* _What you will do_
Recast the items in the stretch from the line containing "Given: Open Monica" through the line containing "tap(1505, 22)" as a two-column CSV with the headers item_text and answer. Give one row per item, put each field in quotation marks, and replace any line breaks with spaces.

* _Data lines_
* start *
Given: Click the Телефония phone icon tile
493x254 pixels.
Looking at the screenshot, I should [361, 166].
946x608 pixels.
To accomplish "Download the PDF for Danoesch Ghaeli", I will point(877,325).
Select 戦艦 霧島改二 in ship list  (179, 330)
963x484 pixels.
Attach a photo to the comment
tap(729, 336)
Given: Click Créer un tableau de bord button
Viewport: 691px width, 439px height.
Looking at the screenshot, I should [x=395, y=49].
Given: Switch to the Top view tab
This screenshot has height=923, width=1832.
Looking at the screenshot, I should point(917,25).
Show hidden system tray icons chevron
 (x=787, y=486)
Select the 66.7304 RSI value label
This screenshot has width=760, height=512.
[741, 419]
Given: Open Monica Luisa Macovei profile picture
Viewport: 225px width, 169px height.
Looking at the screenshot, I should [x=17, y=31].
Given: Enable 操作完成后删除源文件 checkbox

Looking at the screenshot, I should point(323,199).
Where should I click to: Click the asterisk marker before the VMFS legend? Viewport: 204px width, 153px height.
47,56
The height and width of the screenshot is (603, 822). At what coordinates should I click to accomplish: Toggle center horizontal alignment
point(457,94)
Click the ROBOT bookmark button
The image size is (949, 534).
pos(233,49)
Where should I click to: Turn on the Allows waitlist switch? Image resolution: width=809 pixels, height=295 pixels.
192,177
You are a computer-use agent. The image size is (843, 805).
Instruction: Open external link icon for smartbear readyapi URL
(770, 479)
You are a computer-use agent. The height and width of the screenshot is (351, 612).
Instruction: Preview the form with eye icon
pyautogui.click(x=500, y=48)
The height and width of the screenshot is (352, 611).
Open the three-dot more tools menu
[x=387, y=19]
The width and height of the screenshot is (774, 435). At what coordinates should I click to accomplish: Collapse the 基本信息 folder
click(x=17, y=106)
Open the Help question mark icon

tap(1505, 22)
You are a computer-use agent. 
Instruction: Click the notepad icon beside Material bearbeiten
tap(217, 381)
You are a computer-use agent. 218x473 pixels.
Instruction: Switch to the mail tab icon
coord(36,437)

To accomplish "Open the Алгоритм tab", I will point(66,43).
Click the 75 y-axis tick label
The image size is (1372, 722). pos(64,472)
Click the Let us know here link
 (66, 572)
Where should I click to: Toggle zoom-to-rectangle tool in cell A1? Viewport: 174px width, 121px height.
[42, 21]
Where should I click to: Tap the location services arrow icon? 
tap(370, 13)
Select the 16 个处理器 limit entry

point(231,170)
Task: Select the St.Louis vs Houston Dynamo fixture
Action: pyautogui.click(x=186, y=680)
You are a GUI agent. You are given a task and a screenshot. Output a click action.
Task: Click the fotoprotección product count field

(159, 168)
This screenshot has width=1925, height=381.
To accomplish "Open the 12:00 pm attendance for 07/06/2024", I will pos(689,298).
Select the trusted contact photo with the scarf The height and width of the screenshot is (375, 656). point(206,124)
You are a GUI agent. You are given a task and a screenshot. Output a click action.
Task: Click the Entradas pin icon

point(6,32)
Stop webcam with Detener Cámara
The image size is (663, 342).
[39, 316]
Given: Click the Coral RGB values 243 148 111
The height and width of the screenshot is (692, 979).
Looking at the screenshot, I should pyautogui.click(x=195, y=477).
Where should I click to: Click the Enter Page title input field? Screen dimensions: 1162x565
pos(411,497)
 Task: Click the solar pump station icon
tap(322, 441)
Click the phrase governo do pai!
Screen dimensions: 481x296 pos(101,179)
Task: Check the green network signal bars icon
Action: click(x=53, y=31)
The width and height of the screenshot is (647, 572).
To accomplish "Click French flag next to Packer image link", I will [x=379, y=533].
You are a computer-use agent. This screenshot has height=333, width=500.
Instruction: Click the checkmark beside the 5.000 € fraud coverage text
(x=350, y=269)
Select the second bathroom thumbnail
* end *
* _Task response_
item_text,answer
"Given: Open Monica Luisa Macovei profile picture Viewport: 225px width, 169px height.","Looking at the screenshot, I should [x=17, y=31]."
"Given: Enable 操作完成后删除源文件 checkbox","Looking at the screenshot, I should point(323,199)."
"Where should I click to: Click the asterisk marker before the VMFS legend? Viewport: 204px width, 153px height.","47,56"
"The height and width of the screenshot is (603, 822). At what coordinates should I click to accomplish: Toggle center horizontal alignment","point(457,94)"
"Click the ROBOT bookmark button The image size is (949, 534).","pos(233,49)"
"Where should I click to: Turn on the Allows waitlist switch? Image resolution: width=809 pixels, height=295 pixels.","192,177"
"You are a computer-use agent. The image size is (843, 805). Instruction: Open external link icon for smartbear readyapi URL","(770, 479)"
"You are a computer-use agent. The height and width of the screenshot is (351, 612). Instruction: Preview the form with eye icon","pyautogui.click(x=500, y=48)"
"The height and width of the screenshot is (352, 611). Open the three-dot more tools menu","[x=387, y=19]"
"The width and height of the screenshot is (774, 435). At what coordinates should I click to accomplish: Collapse the 基本信息 folder","click(x=17, y=106)"
"Open the Help question mark icon","tap(1505, 22)"